╭─ Data for review

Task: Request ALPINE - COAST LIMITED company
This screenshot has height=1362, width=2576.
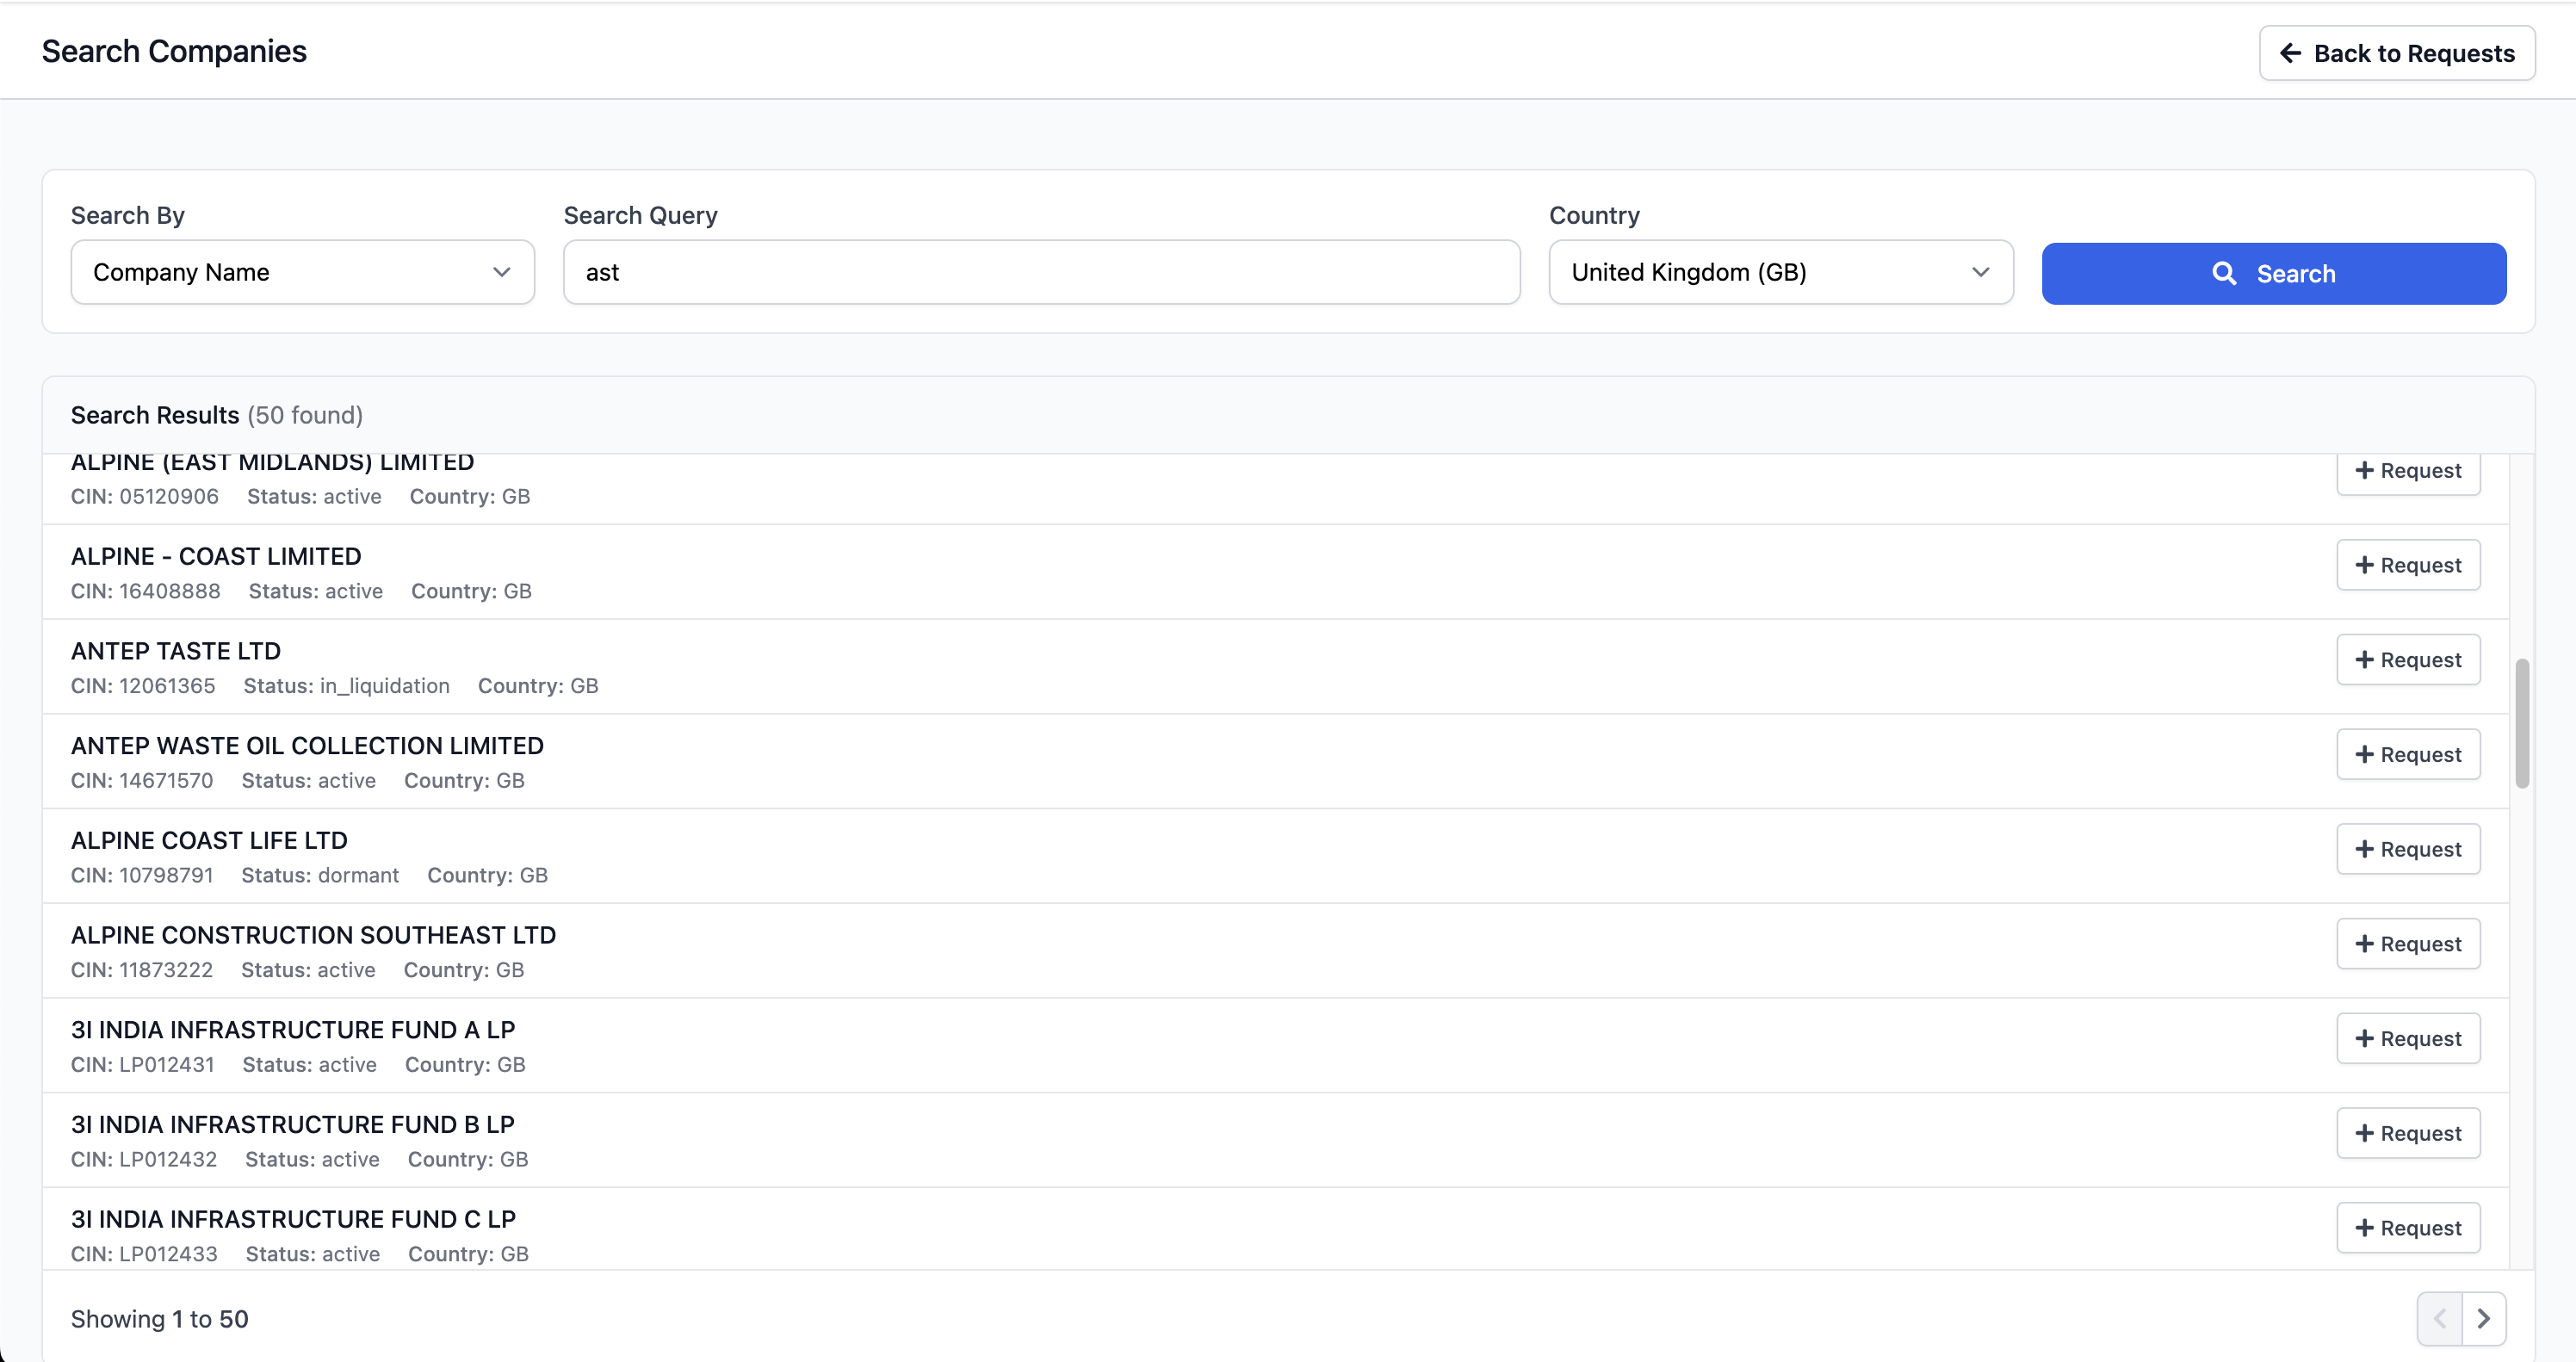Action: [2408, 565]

╰─
╭─ Data for review

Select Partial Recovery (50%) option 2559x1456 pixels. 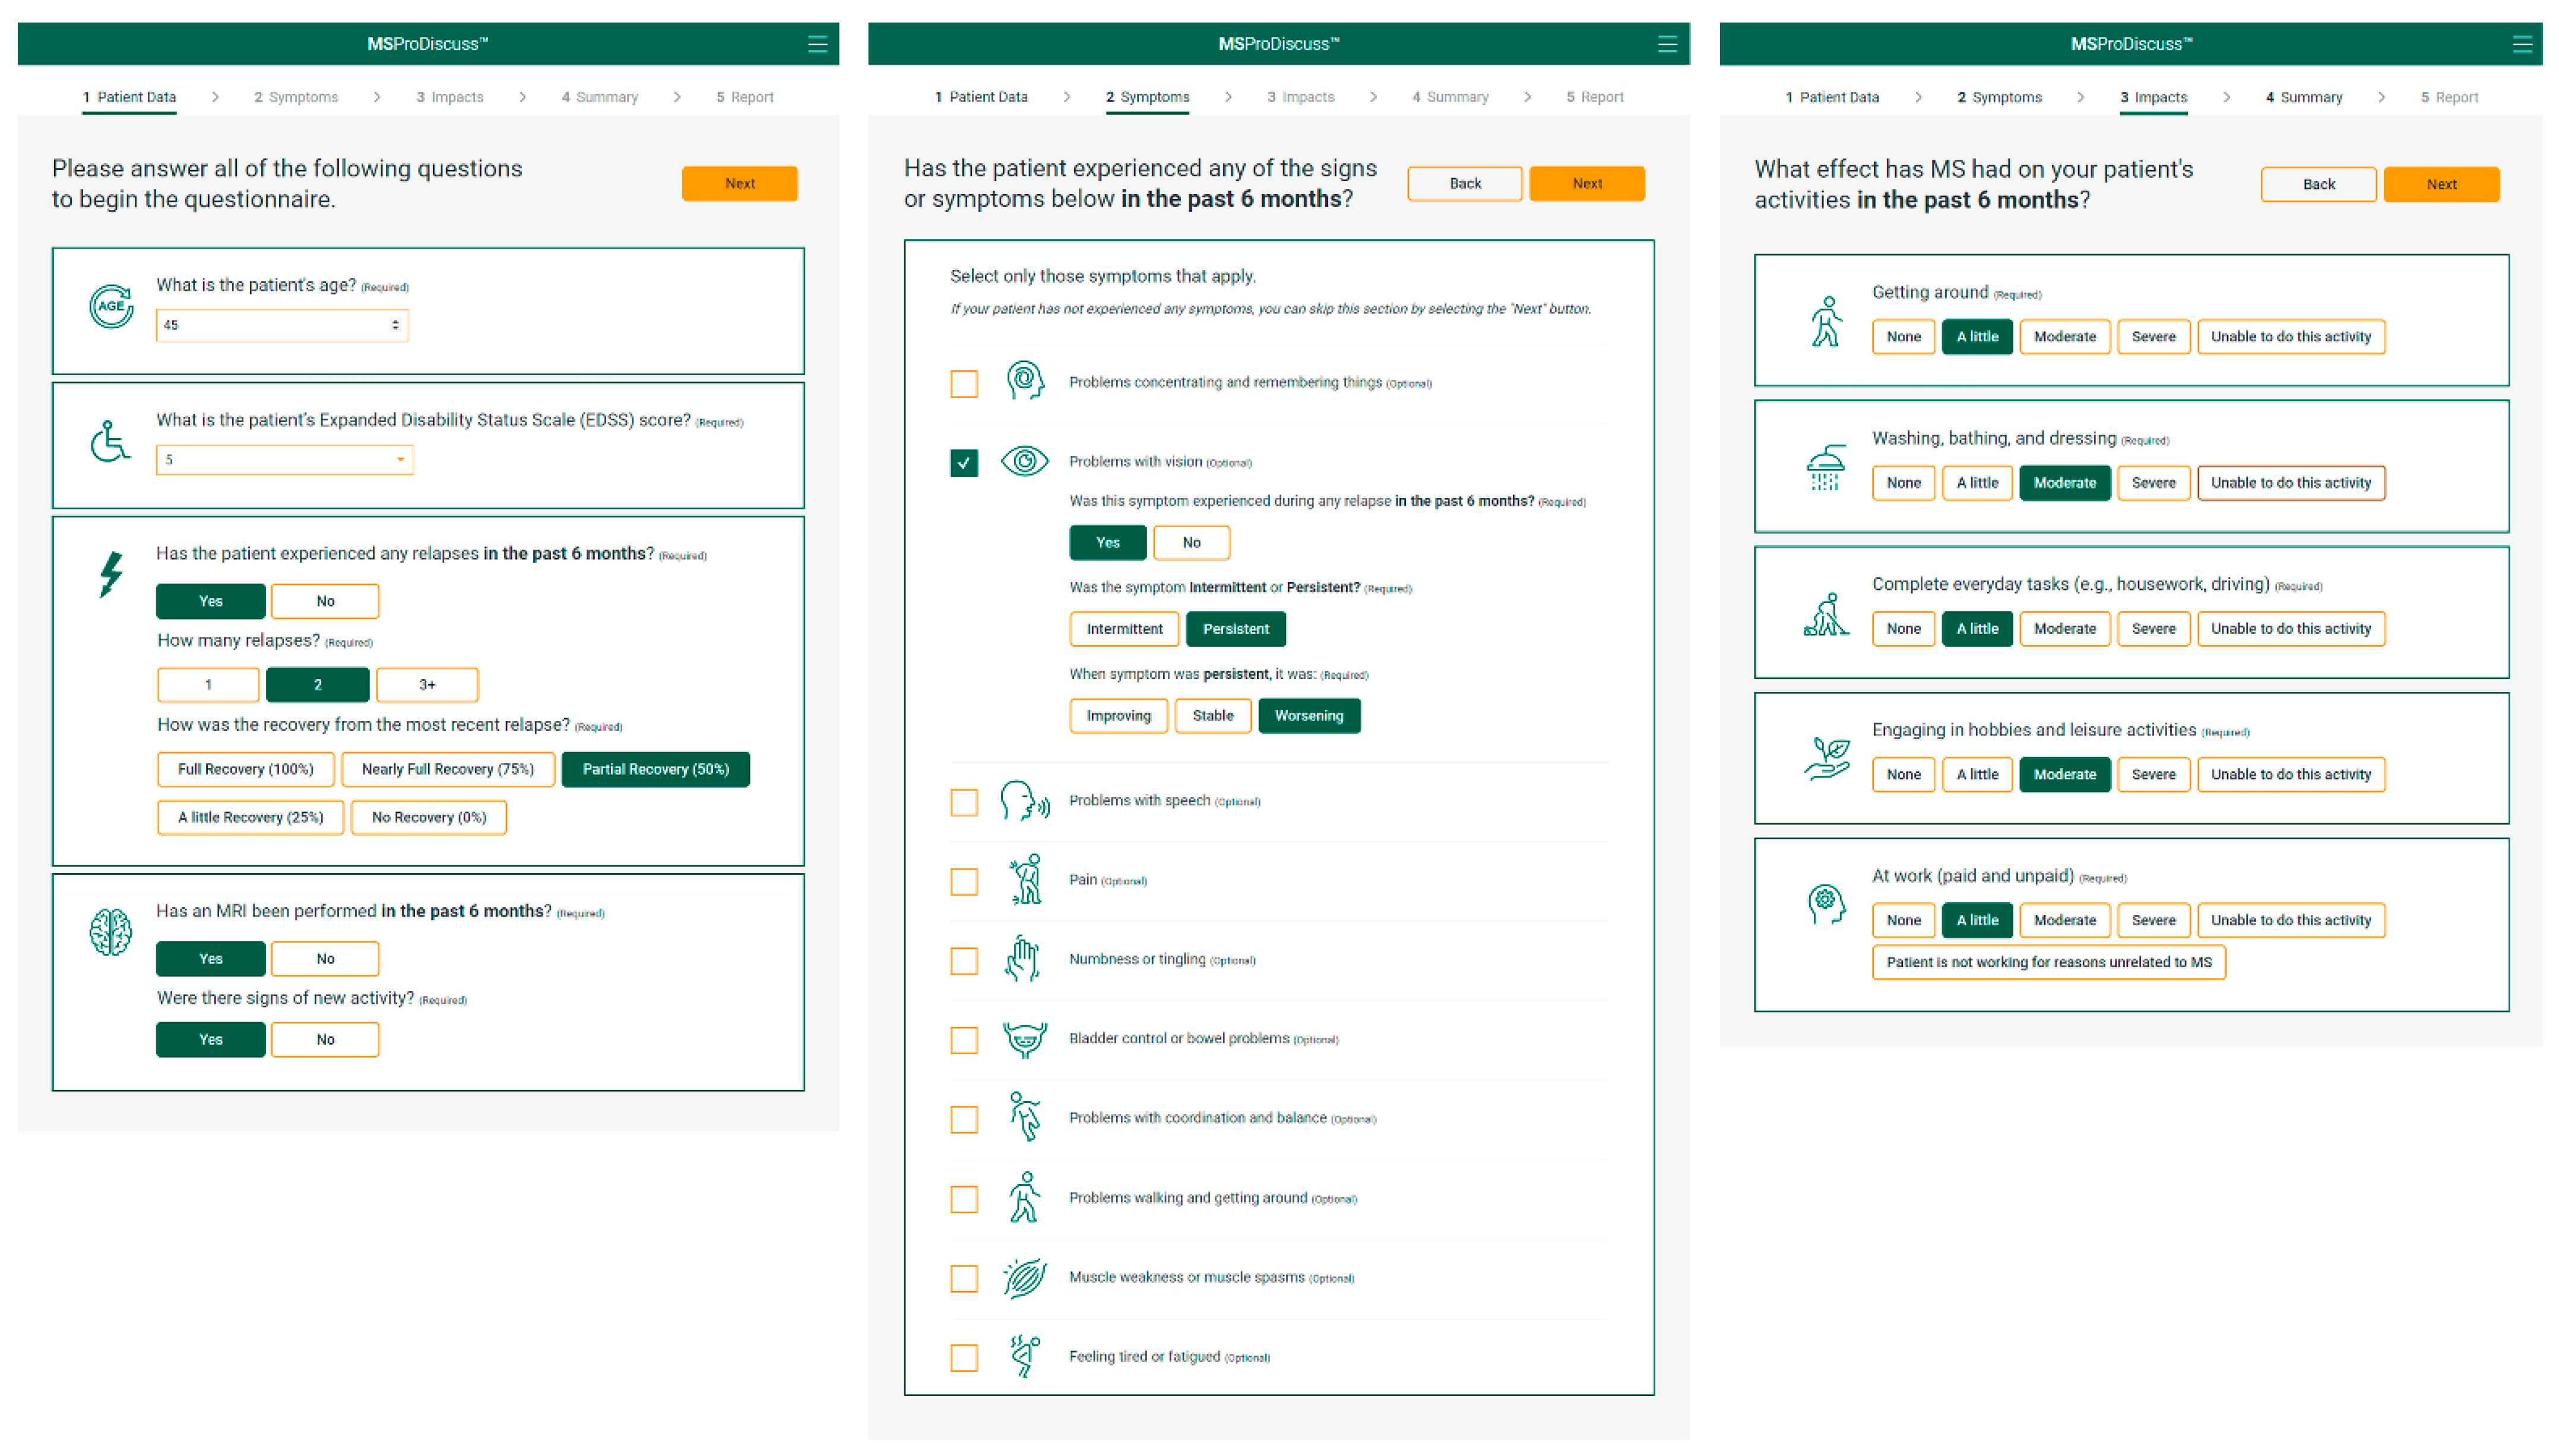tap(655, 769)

╰─
╭─ Data for review

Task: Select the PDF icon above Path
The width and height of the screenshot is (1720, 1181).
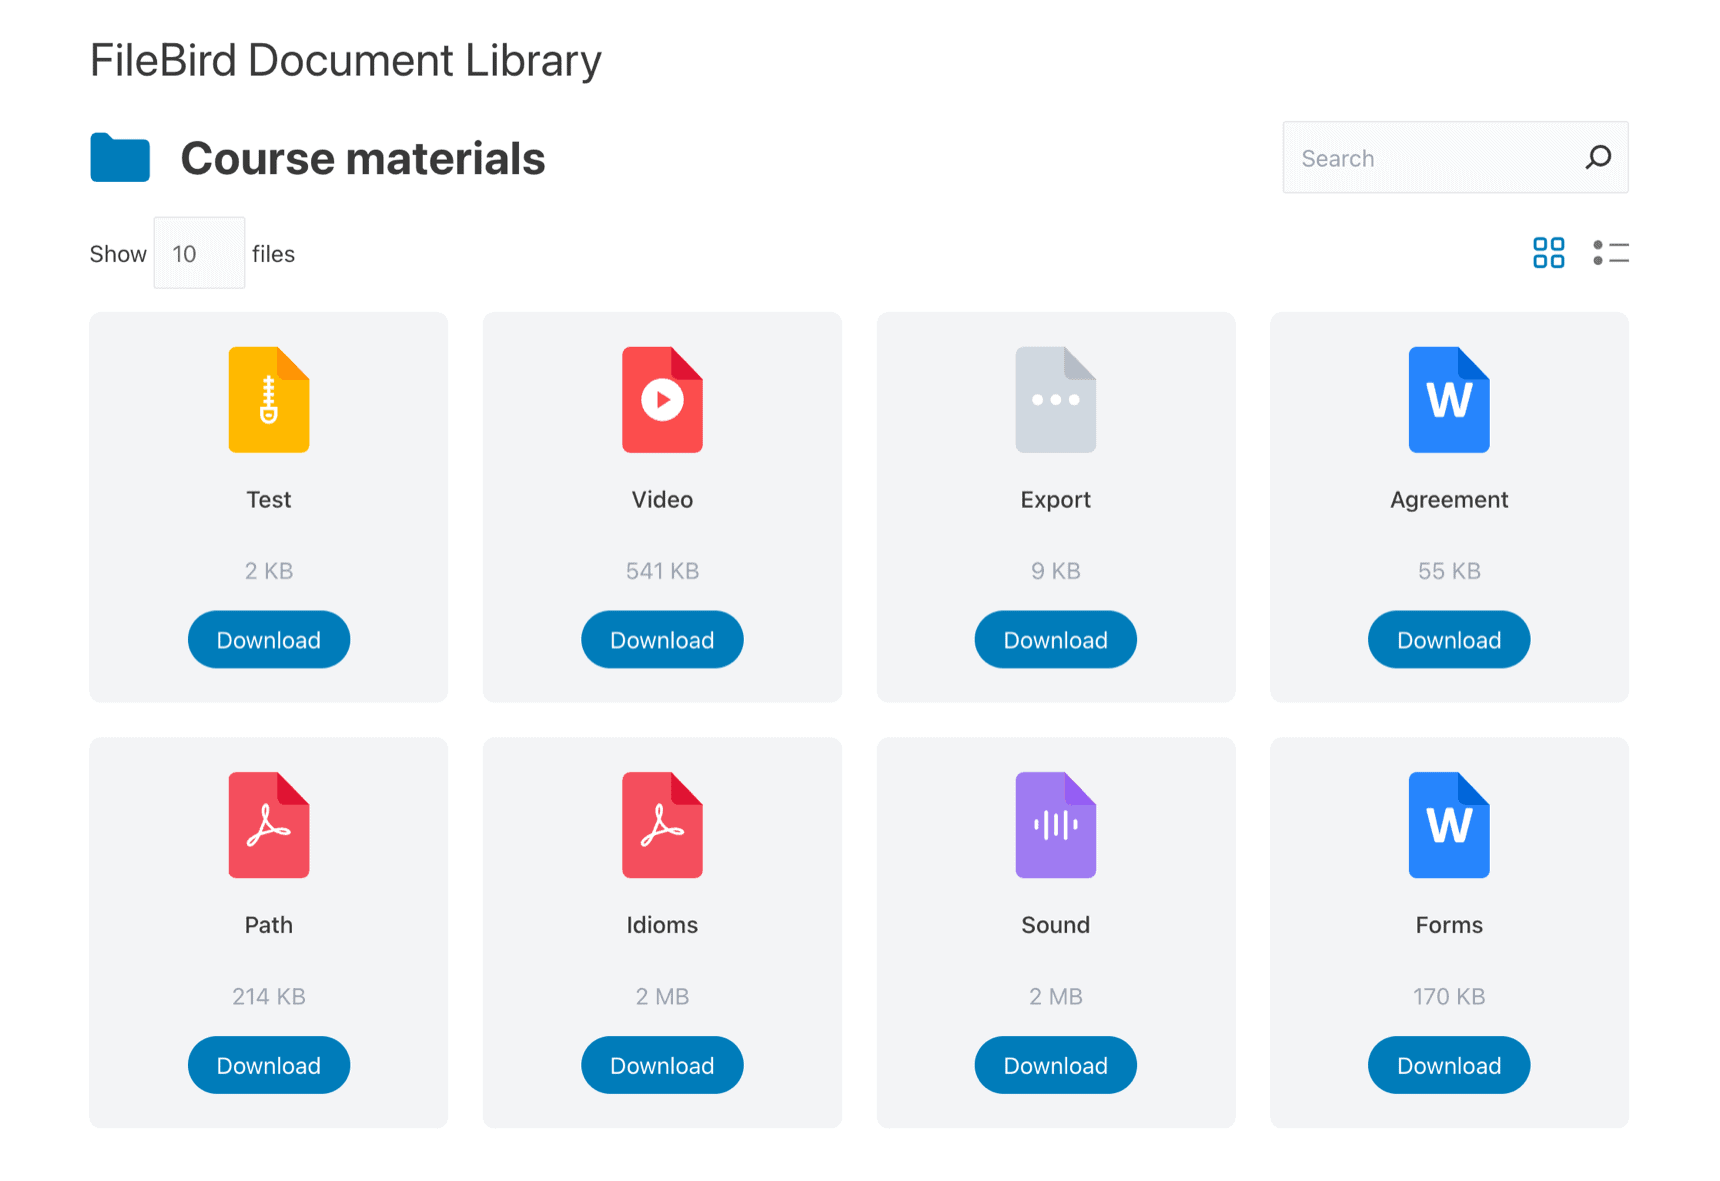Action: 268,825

╰─

◆ **Problem**
List, from the entries above, every line in which the word "Task" shows up.

◆ **Result of the exercise**
Task: Request ALPINE - COAST LIMITED company
Task: Select the PDF icon above Path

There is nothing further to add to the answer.